**What the task asks:**
Whenever a line below mentions the word "will", that line should be copied.

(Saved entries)
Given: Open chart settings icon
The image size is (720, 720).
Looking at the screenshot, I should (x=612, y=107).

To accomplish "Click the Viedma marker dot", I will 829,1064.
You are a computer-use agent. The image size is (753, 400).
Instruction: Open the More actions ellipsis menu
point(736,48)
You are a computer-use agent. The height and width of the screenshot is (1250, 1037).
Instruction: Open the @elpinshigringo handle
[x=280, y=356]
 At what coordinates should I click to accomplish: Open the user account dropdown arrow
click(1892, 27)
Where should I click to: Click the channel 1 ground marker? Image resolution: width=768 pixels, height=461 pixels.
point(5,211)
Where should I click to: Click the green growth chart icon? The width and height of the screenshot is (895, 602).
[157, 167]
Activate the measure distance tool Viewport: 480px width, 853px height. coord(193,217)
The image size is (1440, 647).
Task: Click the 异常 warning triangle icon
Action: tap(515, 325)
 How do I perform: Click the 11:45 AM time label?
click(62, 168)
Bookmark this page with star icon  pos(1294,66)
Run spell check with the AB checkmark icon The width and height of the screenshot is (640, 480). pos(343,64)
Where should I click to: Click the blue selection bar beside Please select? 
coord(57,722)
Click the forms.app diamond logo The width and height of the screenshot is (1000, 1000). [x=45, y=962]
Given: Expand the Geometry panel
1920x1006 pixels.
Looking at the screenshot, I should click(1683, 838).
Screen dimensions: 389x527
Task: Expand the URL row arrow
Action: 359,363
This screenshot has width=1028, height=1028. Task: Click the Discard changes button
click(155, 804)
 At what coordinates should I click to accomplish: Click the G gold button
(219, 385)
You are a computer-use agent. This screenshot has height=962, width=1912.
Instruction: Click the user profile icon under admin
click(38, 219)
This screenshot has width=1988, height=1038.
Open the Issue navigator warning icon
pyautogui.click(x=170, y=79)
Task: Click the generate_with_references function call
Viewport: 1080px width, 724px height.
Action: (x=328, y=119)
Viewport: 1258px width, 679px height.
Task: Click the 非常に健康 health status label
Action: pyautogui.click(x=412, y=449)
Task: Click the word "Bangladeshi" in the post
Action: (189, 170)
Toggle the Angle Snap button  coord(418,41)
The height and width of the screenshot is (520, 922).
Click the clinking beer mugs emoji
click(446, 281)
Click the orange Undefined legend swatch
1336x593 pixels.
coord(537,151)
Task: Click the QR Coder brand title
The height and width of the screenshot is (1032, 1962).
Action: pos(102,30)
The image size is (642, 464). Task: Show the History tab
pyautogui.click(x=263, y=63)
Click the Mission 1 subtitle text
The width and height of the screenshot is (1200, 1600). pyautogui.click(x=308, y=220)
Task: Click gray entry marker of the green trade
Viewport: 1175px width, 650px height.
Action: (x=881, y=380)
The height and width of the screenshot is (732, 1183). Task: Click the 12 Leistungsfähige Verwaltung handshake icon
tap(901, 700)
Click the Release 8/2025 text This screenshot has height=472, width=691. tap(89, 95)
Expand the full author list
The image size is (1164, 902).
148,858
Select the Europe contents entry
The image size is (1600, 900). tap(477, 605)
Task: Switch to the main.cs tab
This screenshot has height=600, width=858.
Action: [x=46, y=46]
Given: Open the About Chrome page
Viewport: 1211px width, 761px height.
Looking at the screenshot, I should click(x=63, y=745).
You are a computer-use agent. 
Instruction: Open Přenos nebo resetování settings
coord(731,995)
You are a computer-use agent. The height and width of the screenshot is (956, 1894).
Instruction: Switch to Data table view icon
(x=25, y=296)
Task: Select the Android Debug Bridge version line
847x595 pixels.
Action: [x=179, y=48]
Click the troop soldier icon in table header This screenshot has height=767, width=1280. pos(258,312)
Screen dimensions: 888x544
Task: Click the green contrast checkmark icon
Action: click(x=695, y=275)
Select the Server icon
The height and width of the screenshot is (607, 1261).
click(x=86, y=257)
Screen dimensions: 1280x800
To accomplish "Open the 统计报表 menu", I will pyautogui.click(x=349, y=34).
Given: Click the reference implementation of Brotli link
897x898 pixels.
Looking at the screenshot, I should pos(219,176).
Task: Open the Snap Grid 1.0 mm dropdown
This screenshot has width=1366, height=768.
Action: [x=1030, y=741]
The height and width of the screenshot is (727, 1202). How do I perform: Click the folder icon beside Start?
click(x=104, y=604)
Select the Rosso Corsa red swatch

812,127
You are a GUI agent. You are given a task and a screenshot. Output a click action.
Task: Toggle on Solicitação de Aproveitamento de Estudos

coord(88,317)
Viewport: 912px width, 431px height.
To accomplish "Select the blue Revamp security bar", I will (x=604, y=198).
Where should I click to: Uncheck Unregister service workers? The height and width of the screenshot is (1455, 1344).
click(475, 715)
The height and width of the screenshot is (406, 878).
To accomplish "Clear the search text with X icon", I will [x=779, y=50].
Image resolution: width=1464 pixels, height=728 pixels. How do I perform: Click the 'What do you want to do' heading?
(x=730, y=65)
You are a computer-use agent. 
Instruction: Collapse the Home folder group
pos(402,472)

**Answer box:**
To accomplish "Click the Viedma marker dot", I will 829,1064.
To accomplish "Open the 统计报表 menu", I will pyautogui.click(x=349, y=34).
To accomplish "Select the blue Revamp security bar", I will (x=604, y=198).
To accomplish "Clear the search text with X icon", I will [x=779, y=50].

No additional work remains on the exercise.